Combination Chemotherapy and Peripheral Stem Cell Transplantation in Treating Patients With Stage III Ovarian Cancer

Phase 2

Terminated

• Conditions: Malignant Ovarian Mixed Epithelial Tumor; Ovarian Clear Cell Cystadenocarcinoma; Ovarian Endometrioid Adenocarcinoma; Ovarian Mucinous Cystadenocarcinoma; Ovarian Serous Cystadenocarcinoma; Primary Peritoneal Carcinoma; Stage III Ovarian Cancer; Undifferentiated Ovarian Carcinoma
• Interventions: Drug: Carboplatin; Drug: Cyclophosphamide; Biological: Filgrastim; Drug: Paclitaxel; Procedure: Peripheral Blood Stem Cell Transplantation; Drug: Topotecan Hydrochloride

• Registration Number: NCT00004221
• Lead Sponsor: Gynecologic Oncology Group

Brief Summary

Phase II trial to study the effectiveness of combination chemotherapy and peripheral stem cell transplantation in treating patients who have undergone surgery for stage III ovarian cancer. Drugs used in chemotherapy use different ways to stop tumor cells from dividing so they stop growing or die.

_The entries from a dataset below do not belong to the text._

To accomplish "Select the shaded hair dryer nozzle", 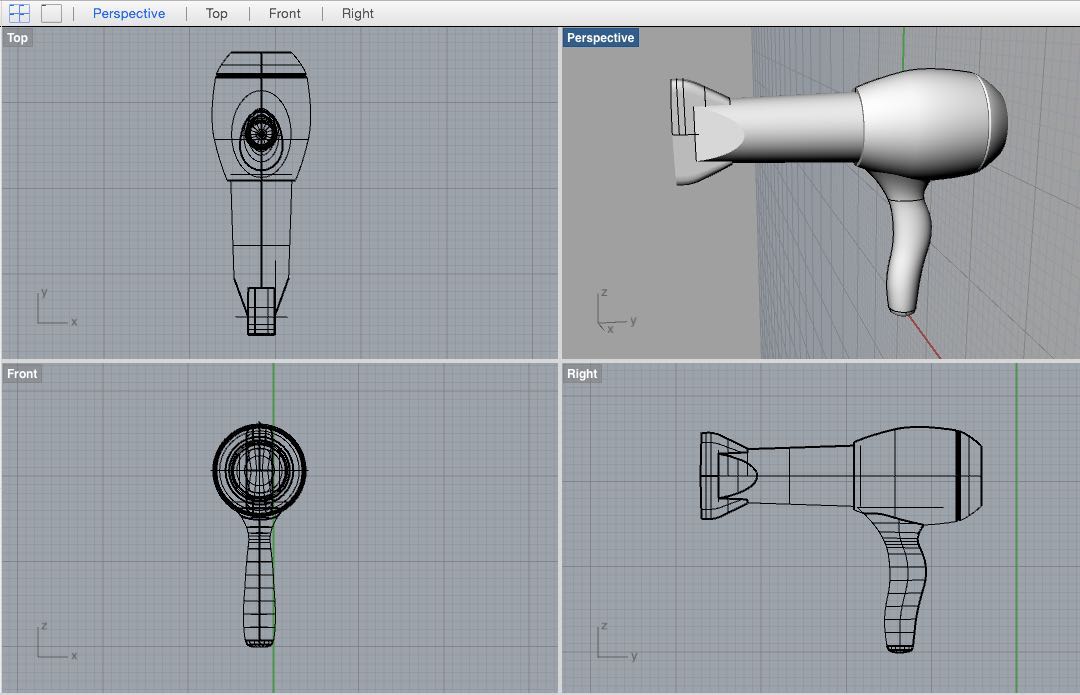I will [698, 132].

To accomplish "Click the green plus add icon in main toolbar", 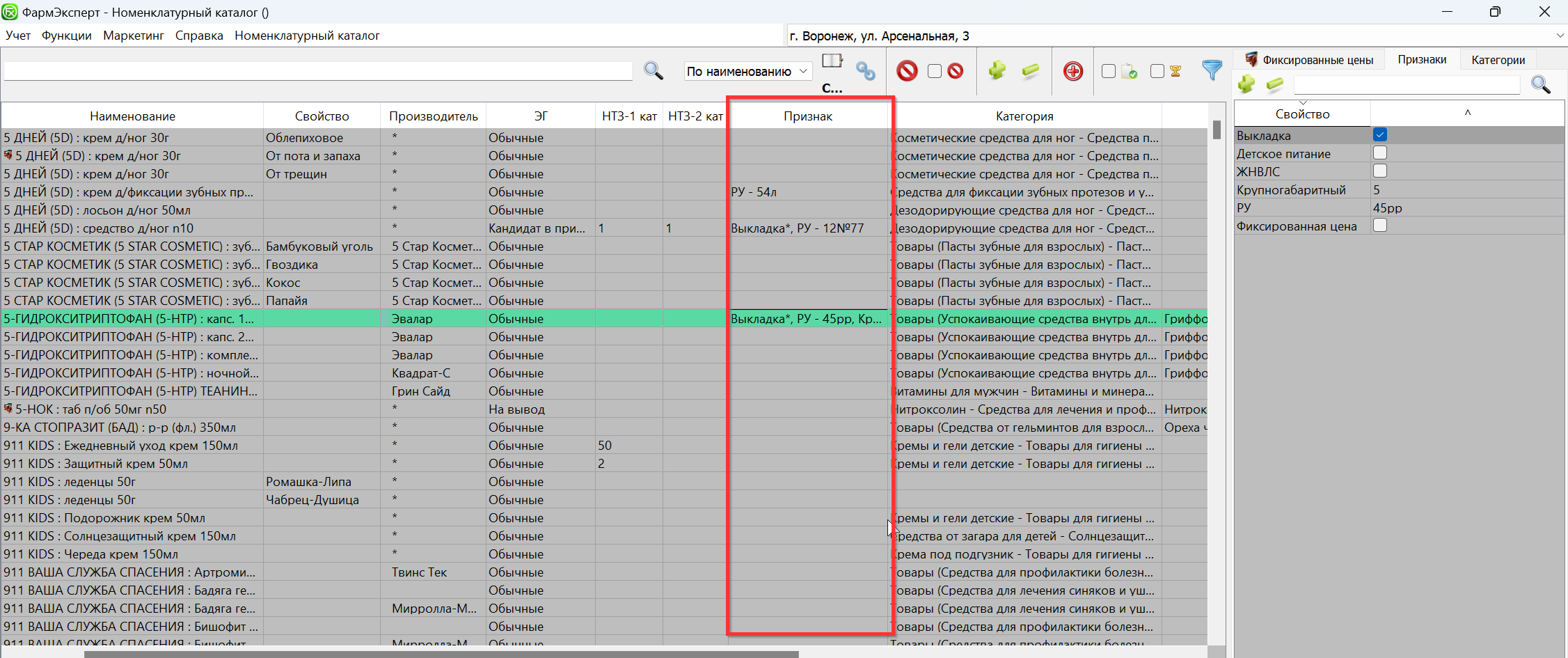I will click(x=997, y=71).
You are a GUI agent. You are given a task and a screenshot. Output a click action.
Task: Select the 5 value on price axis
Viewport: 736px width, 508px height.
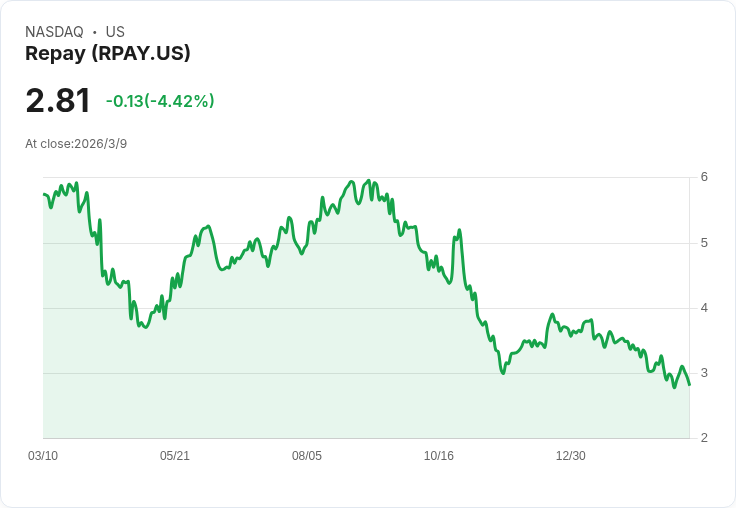pyautogui.click(x=704, y=243)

Combining chemotherapy with peripheral stem cell transplantation may allow the doctor to give higher doses of chemotherapy drugs and kill more tumor cells.

Detailed Description

OBJECTIVES:

I. Determine the safety and feasibility of multiple courses of high dose carboplatin, paclitaxel, and topotecan as initial chemotherapy combined with autologous peripheral blood stem cell transplantation in patients with optimally debulked stage III ovarian or primary peritoneal carcinoma.

II. Determine the pathological complete response rate, disease free survival, and overall survival in patients treated with this regimen.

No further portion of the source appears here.